--- COMPITO 1 ---
Nell'intervista sul libro di storie maledette dello sport, chi ha curato l'editing del libro?

--- ESTRATTO FORNITO ---

-=-=-=-=-

Nel suo interessantissimo libro Remo Gandolfi ci presenta una serie di storie davvero maledette, nelle quali destino e scelte sbagliate hanno segnato la vita dei protagonisti. Ne abbiamo parlato con l’autore.
Nel farti i complimenti per il libro ed il sito (www.storiemaledette.com) ti chiedo come nasce questo doppio progetto e quali finalità ti poni nel raccontare le storie dei “maledetti “ dello sport?
Mi ha sempre colpito in negativo questa sovra esposizione di questi “eroi” belli, fortunati e vincenti dei quali ci raccontano ogni giorno tutto, compresi particolari del tutto insignificanti, magari privati e che spesso scadono nel gossip più triste e superficiale. Ho sempre pensato che lo sport fosse molto di più che vincere un trofeo o una medaglia e le piccole storie di perdenti, autodistruttivi, idealisti, pazzi o semplicemente solo tragicamente sfortunati potessero avere una nicchia di interesse, magari piccola … ma che potesse leggere di qualcosa di più e di diverso dell’ultimo capriccio di Neymar o dell’ultimo scandalo sessuale di Ronaldo.
“Questo libro parla di CALCIATORI, ma racconta la storia di UOMINI” può riassumere in pieno cose deve aspettarsi il lettore che si appresta alla lettura?
Assolutamente si. La frase è della mia amica Ada Labanti, che ha curato l’editing del libro. Ada è laureata in filosofia e psicologia. Mi ha detto che correggendo il libro si è appassionata … lei che di calcio non ne capisce nulla e non se n’è mai interessata … proprio perché in Storie Maledette l’enfasi è sull’uomo prima ancora che sull’atleta.
Ho molto apprezzato la tua immedesimazione nelle storie trattate, senza parole di circostanza: è stata un’impostazione studiata o spontaneamente hai optato per questo approccio?
Probabilmente è solo l’unico modo in cui so scrivere !!! Dritto all’obiettivo, senza fronzoli e costruzioni elaborate, raccontando in prima persona e cercando di immedesimarmi nei protagonisti. Parlare di “maledetti”, di sfortunati, perdenti, sognatori e fuggitivi posso provare a farlo … della categoria dei “belli, fortunati e vincenti” non saprei neppure da dove cominciare !
Tra le tante storie che proponi ce n’è una che ti ha maggiormente emozionato o che ti ha colpito particolarmente?

-=-=-=-=-

--- DATI FORNITI ---
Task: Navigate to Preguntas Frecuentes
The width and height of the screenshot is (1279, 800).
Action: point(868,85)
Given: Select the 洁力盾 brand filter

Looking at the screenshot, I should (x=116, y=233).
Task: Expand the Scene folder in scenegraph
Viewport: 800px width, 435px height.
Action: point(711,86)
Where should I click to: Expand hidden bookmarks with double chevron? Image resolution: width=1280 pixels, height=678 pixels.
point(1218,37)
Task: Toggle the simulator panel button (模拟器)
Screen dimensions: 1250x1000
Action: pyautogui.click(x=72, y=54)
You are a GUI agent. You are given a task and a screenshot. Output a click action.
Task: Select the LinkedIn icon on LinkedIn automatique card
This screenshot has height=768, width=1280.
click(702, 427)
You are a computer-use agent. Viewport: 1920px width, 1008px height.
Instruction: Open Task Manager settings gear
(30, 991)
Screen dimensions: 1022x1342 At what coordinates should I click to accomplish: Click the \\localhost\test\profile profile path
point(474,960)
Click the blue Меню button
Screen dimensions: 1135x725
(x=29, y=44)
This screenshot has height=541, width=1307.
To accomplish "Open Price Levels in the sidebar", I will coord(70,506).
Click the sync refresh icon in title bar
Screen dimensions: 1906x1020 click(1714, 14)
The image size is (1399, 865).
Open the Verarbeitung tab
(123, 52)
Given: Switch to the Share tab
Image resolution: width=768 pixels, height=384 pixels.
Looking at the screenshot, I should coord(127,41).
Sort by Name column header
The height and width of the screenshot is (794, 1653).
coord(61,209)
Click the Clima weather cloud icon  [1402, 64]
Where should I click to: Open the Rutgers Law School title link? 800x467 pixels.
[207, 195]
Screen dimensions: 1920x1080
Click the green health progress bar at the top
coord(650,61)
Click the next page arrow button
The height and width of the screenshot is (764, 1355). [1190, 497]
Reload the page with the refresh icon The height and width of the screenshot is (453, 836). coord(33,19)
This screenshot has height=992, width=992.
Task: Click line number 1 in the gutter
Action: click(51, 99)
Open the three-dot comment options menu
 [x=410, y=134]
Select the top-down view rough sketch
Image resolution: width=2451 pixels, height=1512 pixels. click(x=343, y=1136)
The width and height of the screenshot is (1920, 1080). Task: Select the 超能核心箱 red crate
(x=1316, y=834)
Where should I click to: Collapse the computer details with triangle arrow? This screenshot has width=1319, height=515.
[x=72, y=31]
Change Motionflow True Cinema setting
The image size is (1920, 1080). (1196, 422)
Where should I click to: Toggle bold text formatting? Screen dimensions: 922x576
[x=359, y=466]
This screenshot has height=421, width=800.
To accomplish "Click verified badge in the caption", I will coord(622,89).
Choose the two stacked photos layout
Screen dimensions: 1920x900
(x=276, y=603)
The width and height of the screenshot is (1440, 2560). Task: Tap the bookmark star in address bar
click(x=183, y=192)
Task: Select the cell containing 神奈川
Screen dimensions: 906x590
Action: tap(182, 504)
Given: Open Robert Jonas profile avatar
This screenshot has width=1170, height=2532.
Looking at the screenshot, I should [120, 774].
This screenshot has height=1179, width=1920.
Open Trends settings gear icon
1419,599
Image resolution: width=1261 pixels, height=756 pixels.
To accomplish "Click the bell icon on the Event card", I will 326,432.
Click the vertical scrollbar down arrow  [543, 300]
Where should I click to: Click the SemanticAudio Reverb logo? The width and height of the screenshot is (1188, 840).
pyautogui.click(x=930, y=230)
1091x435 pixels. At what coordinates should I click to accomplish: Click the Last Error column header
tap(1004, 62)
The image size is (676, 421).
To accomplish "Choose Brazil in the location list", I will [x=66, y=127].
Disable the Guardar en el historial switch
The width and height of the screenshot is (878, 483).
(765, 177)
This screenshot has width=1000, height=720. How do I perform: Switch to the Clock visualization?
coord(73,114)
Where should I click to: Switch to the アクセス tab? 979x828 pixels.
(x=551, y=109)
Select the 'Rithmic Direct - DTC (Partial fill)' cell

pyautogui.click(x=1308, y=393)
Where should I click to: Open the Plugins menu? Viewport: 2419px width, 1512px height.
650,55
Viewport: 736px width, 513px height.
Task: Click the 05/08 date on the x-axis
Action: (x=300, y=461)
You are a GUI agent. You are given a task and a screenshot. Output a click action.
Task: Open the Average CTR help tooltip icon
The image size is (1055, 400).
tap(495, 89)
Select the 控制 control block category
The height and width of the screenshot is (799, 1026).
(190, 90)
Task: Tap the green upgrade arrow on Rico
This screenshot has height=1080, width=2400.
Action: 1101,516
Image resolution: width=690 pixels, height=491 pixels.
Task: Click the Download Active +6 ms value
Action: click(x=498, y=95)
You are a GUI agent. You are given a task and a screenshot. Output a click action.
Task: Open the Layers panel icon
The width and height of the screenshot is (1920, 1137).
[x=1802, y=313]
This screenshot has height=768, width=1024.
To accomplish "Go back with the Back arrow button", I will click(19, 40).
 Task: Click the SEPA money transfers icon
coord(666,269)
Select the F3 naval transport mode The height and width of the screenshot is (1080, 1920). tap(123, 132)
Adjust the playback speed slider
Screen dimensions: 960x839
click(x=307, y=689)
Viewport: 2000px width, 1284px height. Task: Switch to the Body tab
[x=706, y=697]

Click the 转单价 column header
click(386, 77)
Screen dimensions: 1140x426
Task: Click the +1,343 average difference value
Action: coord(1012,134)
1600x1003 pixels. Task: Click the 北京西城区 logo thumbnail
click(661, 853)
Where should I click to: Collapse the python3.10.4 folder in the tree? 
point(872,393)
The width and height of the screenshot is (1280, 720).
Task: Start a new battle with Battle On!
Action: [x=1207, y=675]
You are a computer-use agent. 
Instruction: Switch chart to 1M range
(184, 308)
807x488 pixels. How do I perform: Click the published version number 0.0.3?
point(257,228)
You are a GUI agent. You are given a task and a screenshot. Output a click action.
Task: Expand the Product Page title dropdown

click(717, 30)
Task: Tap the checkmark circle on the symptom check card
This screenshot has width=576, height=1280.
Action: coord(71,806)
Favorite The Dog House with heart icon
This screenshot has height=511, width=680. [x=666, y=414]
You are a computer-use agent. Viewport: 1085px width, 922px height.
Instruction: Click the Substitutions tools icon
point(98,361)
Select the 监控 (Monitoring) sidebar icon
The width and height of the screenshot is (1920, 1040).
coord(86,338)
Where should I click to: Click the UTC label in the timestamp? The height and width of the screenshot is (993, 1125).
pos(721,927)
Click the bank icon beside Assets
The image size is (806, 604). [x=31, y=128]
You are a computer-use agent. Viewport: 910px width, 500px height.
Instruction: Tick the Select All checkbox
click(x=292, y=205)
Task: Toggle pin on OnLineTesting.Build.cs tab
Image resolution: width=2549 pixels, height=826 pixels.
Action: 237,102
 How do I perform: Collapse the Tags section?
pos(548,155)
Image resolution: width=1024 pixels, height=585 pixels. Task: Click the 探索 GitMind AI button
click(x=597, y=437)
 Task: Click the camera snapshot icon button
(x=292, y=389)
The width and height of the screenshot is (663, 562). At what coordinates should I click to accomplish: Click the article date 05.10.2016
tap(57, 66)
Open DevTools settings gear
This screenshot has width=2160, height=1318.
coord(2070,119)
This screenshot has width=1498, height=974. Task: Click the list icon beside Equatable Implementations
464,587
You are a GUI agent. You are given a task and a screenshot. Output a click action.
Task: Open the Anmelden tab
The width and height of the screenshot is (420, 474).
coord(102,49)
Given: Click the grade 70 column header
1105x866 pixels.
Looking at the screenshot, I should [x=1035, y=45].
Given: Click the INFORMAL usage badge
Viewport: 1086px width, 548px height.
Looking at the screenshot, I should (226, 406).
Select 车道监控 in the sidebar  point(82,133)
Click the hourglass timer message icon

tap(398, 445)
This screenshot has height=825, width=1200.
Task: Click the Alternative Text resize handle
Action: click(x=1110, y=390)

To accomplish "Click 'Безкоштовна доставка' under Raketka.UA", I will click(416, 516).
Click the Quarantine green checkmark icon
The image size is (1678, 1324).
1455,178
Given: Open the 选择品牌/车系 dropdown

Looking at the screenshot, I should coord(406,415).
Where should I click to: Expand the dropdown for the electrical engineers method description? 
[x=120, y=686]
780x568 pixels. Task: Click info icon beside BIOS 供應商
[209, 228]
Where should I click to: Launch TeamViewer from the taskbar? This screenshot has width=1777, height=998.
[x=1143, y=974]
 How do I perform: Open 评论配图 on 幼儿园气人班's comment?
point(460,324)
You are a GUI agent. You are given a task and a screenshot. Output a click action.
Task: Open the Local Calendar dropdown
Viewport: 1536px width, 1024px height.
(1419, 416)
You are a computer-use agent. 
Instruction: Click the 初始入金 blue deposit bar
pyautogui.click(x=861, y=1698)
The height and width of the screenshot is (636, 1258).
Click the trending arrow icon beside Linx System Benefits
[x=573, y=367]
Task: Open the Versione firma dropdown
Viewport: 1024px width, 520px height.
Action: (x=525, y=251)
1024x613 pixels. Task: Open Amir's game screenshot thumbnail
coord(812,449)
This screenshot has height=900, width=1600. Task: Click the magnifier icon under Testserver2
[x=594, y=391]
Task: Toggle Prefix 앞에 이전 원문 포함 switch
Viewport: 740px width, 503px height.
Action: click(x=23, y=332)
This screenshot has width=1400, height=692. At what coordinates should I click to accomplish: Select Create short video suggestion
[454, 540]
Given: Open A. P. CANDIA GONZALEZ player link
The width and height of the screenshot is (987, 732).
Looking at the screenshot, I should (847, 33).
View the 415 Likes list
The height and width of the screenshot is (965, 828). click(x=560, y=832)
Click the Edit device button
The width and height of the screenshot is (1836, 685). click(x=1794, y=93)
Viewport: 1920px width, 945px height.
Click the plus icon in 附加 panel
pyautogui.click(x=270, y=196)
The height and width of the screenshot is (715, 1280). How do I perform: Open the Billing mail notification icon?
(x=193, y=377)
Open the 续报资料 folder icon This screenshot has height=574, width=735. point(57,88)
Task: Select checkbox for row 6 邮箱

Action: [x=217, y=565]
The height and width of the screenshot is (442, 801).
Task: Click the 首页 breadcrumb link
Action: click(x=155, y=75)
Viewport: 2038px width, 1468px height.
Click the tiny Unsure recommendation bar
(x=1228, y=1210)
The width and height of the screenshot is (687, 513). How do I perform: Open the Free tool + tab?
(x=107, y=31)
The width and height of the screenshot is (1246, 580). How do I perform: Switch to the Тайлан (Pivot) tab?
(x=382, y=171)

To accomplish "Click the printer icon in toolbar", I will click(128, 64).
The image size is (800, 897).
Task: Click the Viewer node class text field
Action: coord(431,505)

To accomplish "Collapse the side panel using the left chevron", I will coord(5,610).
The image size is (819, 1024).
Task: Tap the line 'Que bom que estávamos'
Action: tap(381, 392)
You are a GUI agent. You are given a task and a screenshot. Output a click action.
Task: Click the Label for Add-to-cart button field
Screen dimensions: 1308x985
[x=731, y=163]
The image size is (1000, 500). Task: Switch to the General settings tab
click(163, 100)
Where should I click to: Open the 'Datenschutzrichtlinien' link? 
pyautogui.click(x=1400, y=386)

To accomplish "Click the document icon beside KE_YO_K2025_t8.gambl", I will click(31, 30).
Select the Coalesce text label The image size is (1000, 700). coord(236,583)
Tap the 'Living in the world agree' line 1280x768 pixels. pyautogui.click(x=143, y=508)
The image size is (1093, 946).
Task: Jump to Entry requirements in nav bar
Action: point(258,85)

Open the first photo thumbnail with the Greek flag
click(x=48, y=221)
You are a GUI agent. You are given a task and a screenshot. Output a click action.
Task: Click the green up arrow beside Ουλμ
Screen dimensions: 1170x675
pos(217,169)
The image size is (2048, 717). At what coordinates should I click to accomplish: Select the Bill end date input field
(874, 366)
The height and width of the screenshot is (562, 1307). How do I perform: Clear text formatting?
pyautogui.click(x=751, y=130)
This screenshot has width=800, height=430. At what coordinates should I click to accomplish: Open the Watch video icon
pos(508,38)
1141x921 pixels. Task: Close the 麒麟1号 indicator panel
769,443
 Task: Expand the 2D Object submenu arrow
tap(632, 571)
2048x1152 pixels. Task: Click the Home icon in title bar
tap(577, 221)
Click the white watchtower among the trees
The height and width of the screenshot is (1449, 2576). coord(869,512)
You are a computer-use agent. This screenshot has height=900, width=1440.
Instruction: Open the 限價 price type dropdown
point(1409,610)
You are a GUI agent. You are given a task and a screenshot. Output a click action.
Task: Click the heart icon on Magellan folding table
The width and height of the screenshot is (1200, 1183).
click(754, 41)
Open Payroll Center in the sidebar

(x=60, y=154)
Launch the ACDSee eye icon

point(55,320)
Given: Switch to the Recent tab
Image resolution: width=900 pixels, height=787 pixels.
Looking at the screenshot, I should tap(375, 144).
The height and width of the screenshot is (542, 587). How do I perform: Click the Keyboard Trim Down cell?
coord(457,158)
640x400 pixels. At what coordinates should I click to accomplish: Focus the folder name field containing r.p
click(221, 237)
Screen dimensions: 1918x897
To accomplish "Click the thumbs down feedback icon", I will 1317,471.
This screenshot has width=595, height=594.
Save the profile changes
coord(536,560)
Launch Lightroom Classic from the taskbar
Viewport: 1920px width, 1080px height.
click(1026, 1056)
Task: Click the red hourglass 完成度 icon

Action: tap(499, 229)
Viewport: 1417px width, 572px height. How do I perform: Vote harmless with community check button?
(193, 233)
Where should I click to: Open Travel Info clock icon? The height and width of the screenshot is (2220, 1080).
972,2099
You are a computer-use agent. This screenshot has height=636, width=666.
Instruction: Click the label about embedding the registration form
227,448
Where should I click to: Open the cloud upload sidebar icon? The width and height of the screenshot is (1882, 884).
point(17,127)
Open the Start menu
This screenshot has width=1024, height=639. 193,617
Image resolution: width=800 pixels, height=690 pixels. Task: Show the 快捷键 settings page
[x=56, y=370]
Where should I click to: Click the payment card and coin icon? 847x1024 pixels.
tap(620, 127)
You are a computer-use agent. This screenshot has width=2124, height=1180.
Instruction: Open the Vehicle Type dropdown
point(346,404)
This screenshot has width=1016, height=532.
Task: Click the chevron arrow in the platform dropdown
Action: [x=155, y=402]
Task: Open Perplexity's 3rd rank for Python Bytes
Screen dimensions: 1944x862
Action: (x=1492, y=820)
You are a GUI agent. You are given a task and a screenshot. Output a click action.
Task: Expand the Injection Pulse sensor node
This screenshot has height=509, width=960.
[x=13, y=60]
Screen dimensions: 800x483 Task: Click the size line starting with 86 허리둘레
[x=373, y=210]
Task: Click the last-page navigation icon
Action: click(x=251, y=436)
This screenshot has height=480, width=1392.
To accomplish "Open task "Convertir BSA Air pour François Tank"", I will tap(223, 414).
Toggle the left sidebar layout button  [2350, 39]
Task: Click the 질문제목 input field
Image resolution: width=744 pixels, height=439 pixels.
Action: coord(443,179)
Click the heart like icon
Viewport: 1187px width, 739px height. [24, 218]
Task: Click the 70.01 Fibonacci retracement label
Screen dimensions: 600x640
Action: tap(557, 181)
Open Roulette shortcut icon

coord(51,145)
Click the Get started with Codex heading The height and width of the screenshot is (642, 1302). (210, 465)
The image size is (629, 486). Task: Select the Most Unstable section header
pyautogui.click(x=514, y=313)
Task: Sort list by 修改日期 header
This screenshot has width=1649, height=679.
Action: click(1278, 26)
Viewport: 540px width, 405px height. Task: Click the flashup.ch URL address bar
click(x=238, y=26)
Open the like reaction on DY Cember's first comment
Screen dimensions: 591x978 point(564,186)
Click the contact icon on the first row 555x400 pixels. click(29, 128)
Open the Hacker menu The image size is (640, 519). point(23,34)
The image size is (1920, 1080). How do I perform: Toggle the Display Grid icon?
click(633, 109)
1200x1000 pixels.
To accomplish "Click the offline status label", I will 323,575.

-=-=-=-=-

--- COMPITO 2 ---
Modifica la parte dell'elenco che si apre con la riga contenente "This screenshot has height=480, width=1392." e si chiude con quella contenente "Click the Get", sostituendo "screenshot" con "capture". Riporta solo queste righe, lasciando invariato tutto il resto.

--- RISPOSTA FINALE 1 ---
Ada Labanti, amica dell'autore.

--- RISPOSTA FINALE 2 ---
This capture has height=480, width=1392.
To accomplish "Open task "Convertir BSA Air pour François Tank"", I will tap(223, 414).
Toggle the left sidebar layout button  [2350, 39]
Task: Click the 질문제목 input field
Image resolution: width=744 pixels, height=439 pixels.
Action: coord(443,179)
Click the heart like icon
Viewport: 1187px width, 739px height. [24, 218]
Task: Click the 70.01 Fibonacci retracement label
Screen dimensions: 600x640
Action: tap(557, 181)
Open Roulette shortcut icon

coord(51,145)
Click the Get started with Codex heading The height and width of the capture is (642, 1302). (210, 465)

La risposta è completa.